P0933 dbSNP and dbVar: NCBI Databases of Simple and Structural Variations

Lon Phan , NIH/NLM/NCBI, Bethesda, MD
Ming Ward , NIH/NLM/NCBI
Hua Zhang , NIH/NLM/NCBI
Dmitry Rudnev , NIH/NLM/NCBI
Mike Kholodov , NIH/NLM/NCBI
David Shao , NIH/NLM/NCBI
Eugene Shekhtman , NIH/NLM/NCBI
Rama Maiti , NIH/NLM/NCBI
John Lopez , NIH/NLM/NCBI
Tim Hefferon , NIH/NLM/NCBI
John Garner , NIH/NLM/NCBI
Deanna M. Church , NIH/NLM/NCBI
Karl Sirotkin , NIH/NLM/NCBI
Donna Maglott , NIH/NLM/NCBI, Bethesda, MD
Mike Feolo , NIH/NLM/NCBI
Steve Sherry , NIH/NLM/NCBI
The National Center for Biotechnology Information (NCBI) creates and maintains a set of databases that archive, process, display and report information related to germline and somatic variants from multiple species. These databases, primarily the Database of Short Genetic Variations (dbSNP) and the Database of Genomic Structural Variations (dbVar) are integrated with many resources at NCBI including Gene, PubMed, Nucleotide, and Genome.

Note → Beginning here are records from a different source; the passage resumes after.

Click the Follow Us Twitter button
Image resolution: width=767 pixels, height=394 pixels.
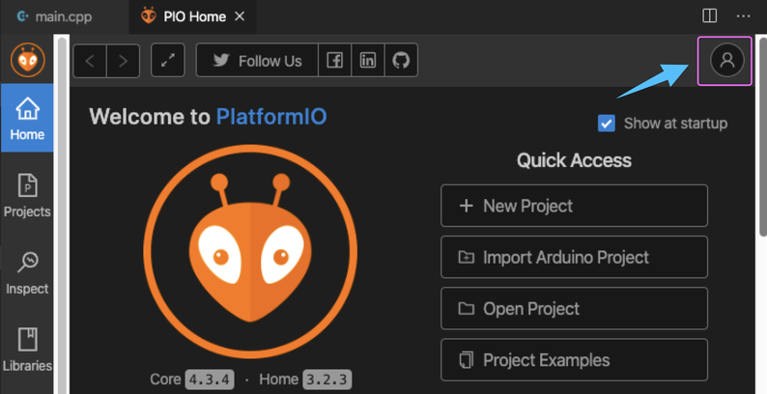257,61
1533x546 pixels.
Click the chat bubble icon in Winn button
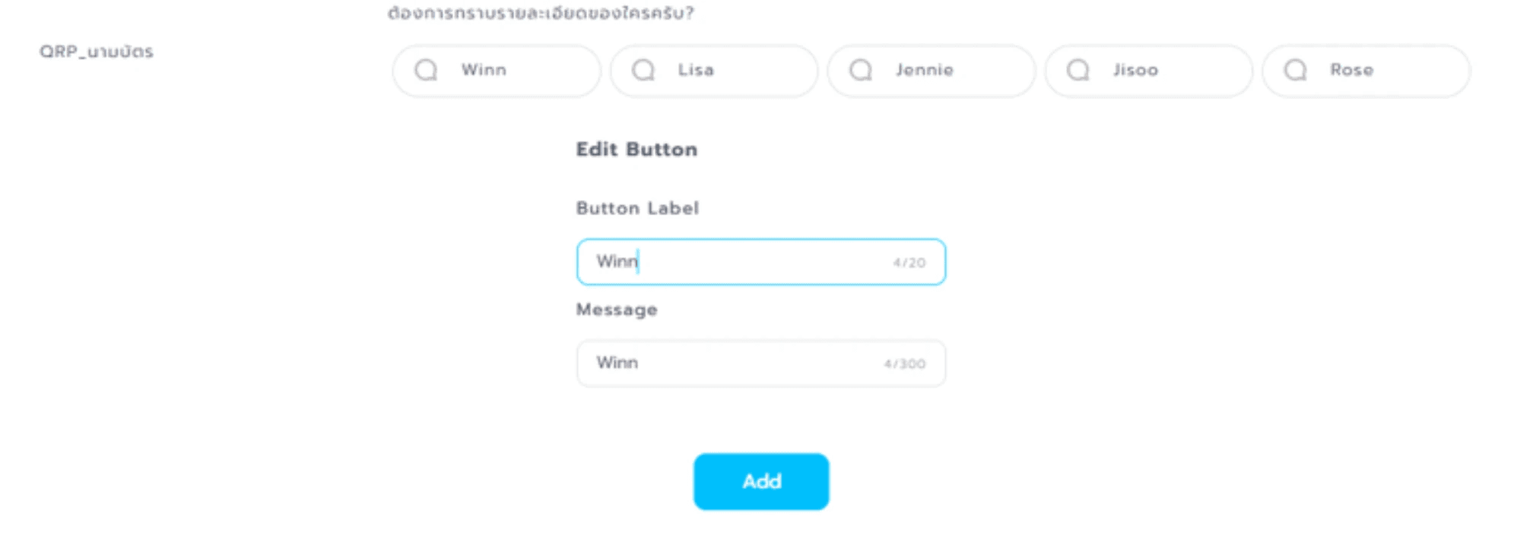coord(426,70)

This presentation focuses on dbSNP and dbVar, summarizing current function and highlighting recent improvements. dbSNP and dbVar represent millions of variants from over 150 species, including many agriculturally important plants and animals . The primary roles of both databases are to process submissions, archive the data, and distribute for general use.  Each submission is assigned a database identifier (ss# in dbSNP or nsv#/esv# in dbVar) based either on flanking invariant sequence or locations asserted on reference sequences. These submissions are then processed to aggregate information from multiple submitters (assign rs# in dbSNP) and to calculate locations on NCBI Reference Sequences (RefSeqs).  Because these stable public accessions are citable in publications, they facilitate aggregation of information as diverse organisms are tested for variation. Researchers and genetic testers are encouraged to submit their variation data and to cite their submissions in manuscripts and on the web.   Once data are accessioned, they are made available in diverse ways: Entrez searches, study-specific reports, annotation on the genome, and ftp transfer.